- [PROBLEM DESCRIPTION]: Could you filter the records below and keep only the lines with the word "Viewport"?

- [TASK DATA]:
--- START ---

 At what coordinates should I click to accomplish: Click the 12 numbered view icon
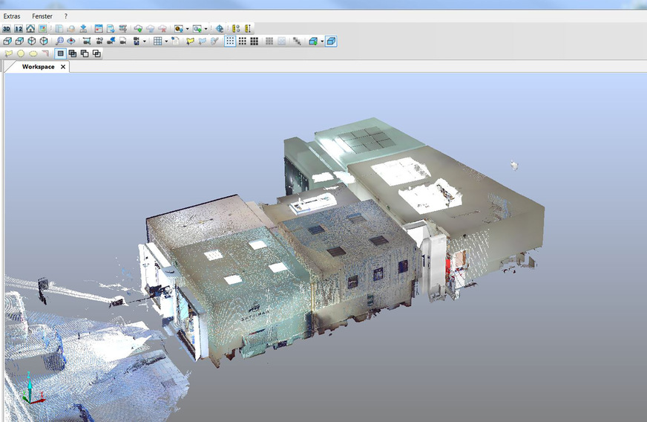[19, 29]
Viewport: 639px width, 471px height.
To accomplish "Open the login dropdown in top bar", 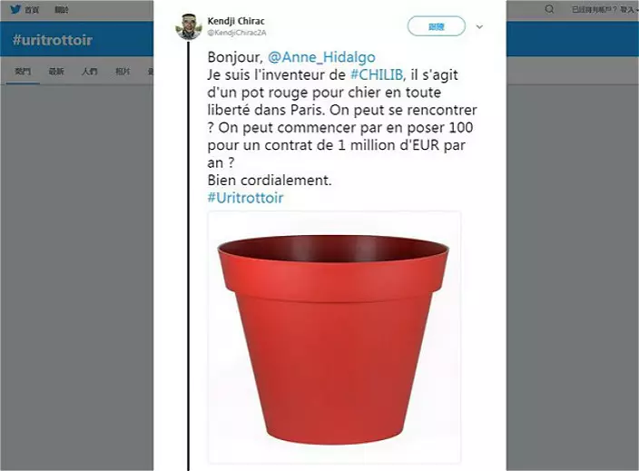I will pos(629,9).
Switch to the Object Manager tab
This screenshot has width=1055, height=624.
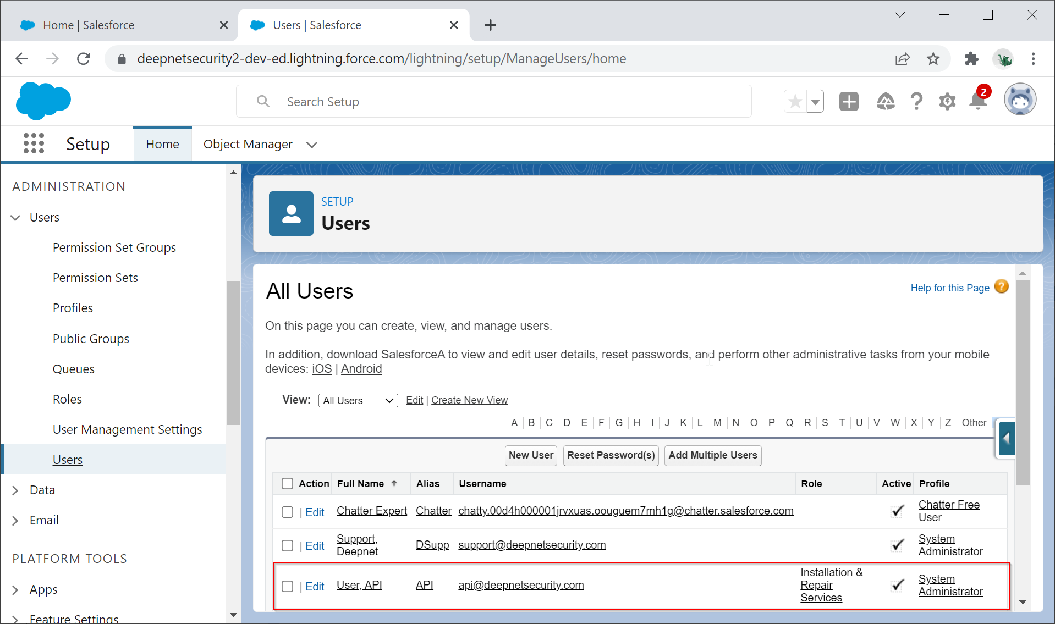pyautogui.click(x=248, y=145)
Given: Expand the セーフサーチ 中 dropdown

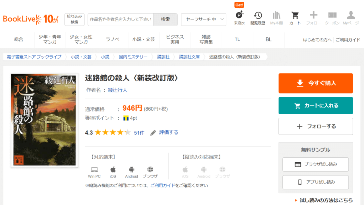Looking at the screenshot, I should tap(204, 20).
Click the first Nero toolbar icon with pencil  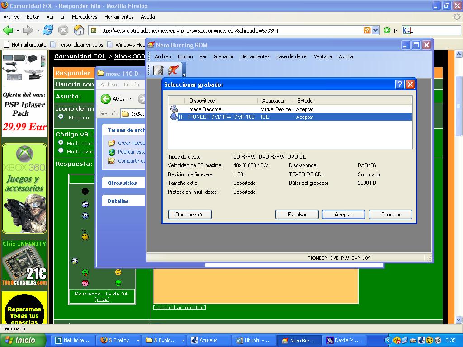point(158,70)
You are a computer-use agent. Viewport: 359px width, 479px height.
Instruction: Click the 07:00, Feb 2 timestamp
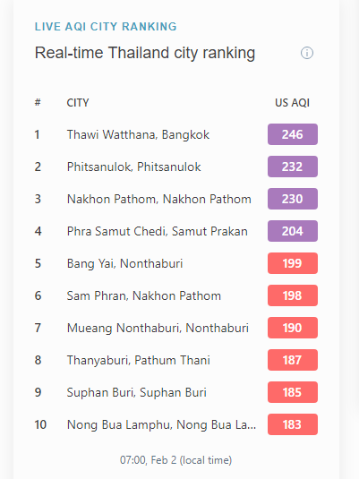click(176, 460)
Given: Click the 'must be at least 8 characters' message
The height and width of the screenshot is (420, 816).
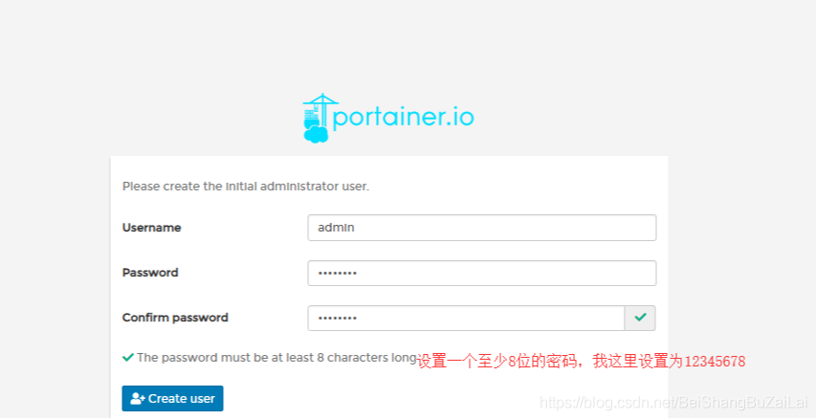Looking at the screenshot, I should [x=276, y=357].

--- END ---

- [WRITTEN REPLY]:
Viewport: 639px width, 471px height.
You are a computer-use agent. Viewport: 359px width, 479px height.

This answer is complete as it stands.